_Exercise objective_:
What do you get if you start at the line containing "You are a GUI" and stop after the line containing "Screen dimensions: 464x262" in the listing, then give those lines again word for word?

_Data shown_:

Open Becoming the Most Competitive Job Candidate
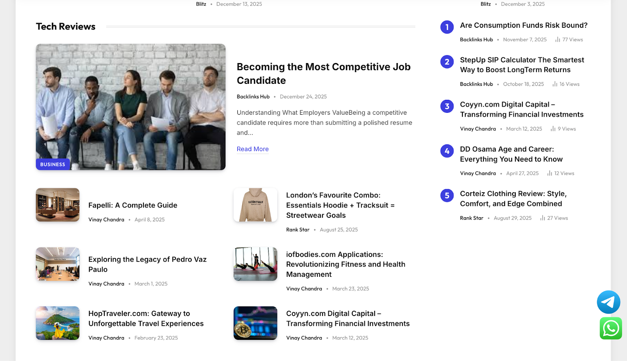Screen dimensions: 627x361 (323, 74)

...

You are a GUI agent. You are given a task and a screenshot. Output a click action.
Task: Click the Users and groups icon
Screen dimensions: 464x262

_Response to this exercise_:
You are a GUI agent. You are given a task and a screenshot. Output a click action.
Task: Click the Users and groups icon
Screen dimensions: 464x262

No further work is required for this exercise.